TEXT SHOWN section start

03.11.08 Please, don’t pander
Why do marketers have such a hard time understanding rejuveniles?
Long before social critics began fretting over “the death of the grown up,” marketers were tracking focus group findings on the quickly shifting values, affinities and loyalties of adult consumers (remember the “retro brand” craze of 2001, which relaunched everything from Converse to Radio Flyer?).
Given this early jump and expertise, you’d expect campaigns aimed at rejuveniles to be knowing, or at least reasonably on-target. But the sad fact is that, with few exceptions, ads aimed at rejuveniles evoke cringes, eye rolls and heavy sighs in the very people they’re designed to reach. A few manage to find a way to cleverly capture their fears and aspirations. But the vast majority fall horribly flat, either by regurgitating tired old clichés about childish adults or mistaking garden-variety nostalgia or rebellion for rejuvenile’s complicated but ultimately hopeful natures.

TEXT SHOWN section end
RECORDS PROVIDED section start

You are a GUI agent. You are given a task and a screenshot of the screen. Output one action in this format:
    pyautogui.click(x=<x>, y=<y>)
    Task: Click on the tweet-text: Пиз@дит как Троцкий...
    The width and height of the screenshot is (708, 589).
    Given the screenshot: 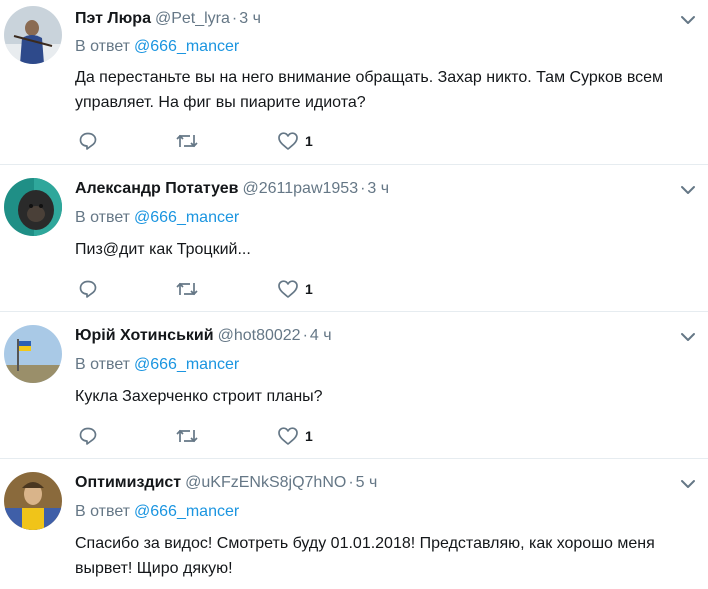 What is the action you would take?
    pyautogui.click(x=163, y=250)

RECORDS PROVIDED section end

| QUESTIONS TO ANSWER |
**1.** Reproduce the passage of the post on marketing to rejuveniles between "03.11.08 Please, don’t" and "to Radio Flyer?).", inclusive.
**2.** In the post on marketing to rejuveniles, which two brands are named as examples of what the 2001 "retro brand" craze relaunched?

| TASK ANSWERS |
**1.**
03.11.08 Please, don’t pander
Why do marketers have such a hard time understanding rejuveniles?
Long before social critics began fretting over “the death of the grown up,” marketers were tracking focus group findings on the quickly shifting values, affinities and loyalties of adult consumers (remember the “retro brand” craze of 2001, which relaunched everything from Converse to Radio Flyer?).

**2.** Converse and Radio Flyer.